**PROVIDED ENTRIES**

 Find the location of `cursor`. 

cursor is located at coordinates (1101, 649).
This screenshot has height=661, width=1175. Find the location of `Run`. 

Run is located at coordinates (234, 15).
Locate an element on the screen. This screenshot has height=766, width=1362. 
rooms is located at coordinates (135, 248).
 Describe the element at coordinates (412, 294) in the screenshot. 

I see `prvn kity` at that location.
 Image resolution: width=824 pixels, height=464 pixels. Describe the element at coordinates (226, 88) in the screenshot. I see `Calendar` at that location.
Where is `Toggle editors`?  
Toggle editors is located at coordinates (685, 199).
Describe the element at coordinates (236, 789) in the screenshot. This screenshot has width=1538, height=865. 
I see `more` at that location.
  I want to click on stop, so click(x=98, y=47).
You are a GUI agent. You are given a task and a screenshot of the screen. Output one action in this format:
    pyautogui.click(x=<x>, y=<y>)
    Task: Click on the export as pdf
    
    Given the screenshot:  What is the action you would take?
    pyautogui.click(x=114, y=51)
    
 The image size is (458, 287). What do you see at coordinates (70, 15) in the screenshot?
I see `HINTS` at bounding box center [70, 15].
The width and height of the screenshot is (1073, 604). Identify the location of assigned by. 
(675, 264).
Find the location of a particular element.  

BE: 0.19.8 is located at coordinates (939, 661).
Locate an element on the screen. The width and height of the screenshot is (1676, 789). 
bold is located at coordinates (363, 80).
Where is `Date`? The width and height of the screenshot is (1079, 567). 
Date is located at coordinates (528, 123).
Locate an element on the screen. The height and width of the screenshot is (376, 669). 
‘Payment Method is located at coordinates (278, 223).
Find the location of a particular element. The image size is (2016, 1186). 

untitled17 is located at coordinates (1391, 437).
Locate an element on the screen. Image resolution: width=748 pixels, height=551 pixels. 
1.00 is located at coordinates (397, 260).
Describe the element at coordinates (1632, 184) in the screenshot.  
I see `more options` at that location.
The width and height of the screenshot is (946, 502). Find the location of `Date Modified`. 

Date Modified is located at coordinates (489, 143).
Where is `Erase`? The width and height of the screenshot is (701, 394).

**AIM OF THE EXERCISE**
Convert the records above into a Markdown table with two columns, Row and Line. Give each nonblank line its own row number and leave out blank lines.

**ANSWER**
| Row | Line |
|---|---|
| 1 |  Find the location of `cursor`.  |
| 2 | cursor is located at coordinates (1101, 649). |
| 3 | This screenshot has height=661, width=1175. Find the location of `Run`.  |
| 4 | Run is located at coordinates (234, 15). |
| 5 | Locate an element on the screen. This screenshot has height=766, width=1362.  |
| 6 | rooms is located at coordinates (135, 248). |
| 7 |  Describe the element at coordinates (412, 294) in the screenshot.  |
| 8 | I see `prvn kity` at that location. |
| 9 |  Image resolution: width=824 pixels, height=464 pixels. Describe the element at coordinates (226, 88) in the screenshot. I see `Calendar` at that location. |
| 10 | Where is `Toggle editors`?   |
| 11 | Toggle editors is located at coordinates (685, 199). |
| 12 | Describe the element at coordinates (236, 789) in the screenshot. This screenshot has width=1538, height=865.  |
| 13 | I see `more` at that location. |
| 14 |   I want to click on stop, so click(x=98, y=47). |
| 15 | You are a GUI agent. You are given a task and a screenshot of the screen. Output one action in this format: |
| 16 |     pyautogui.click(x=<x>, y=<y>) |
| 17 |     Task: Click on the export as pdf |
| 18 |     Given the screenshot:  What is the action you would take? |
| 19 |     pyautogui.click(x=114, y=51) |
| 20 |  The image size is (458, 287). What do you see at coordinates (70, 15) in the screenshot? |
| 21 | I see `HINTS` at bounding box center [70, 15]. |
| 22 | The width and height of the screenshot is (1073, 604). Identify the location of assigned by.  |
| 23 | (675, 264). |
| 24 | Find the location of a particular element.   |
| 25 | BE: 0.19.8 is located at coordinates (939, 661). |
| 26 | Locate an element on the screen. The width and height of the screenshot is (1676, 789).  |
| 27 | bold is located at coordinates (363, 80). |
| 28 | Where is `Date`? The width and height of the screenshot is (1079, 567).  |
| 29 | Date is located at coordinates (528, 123). |
| 30 | Locate an element on the screen. The height and width of the screenshot is (376, 669).  |
| 31 | ‘Payment Method is located at coordinates (278, 223). |
| 32 | Find the location of a particular element. The image size is (2016, 1186).  |
| 33 | untitled17 is located at coordinates (1391, 437). |
| 34 | Locate an element on the screen. Image resolution: width=748 pixels, height=551 pixels.  |
| 35 | 1.00 is located at coordinates (397, 260). |
| 36 | Describe the element at coordinates (1632, 184) in the screenshot.   |
| 37 | I see `more options` at that location. |
| 38 | The width and height of the screenshot is (946, 502). Find the location of `Date Modified`.  |
| 39 | Date Modified is located at coordinates (489, 143). |
| 40 | Where is `Erase`? The width and height of the screenshot is (701, 394). |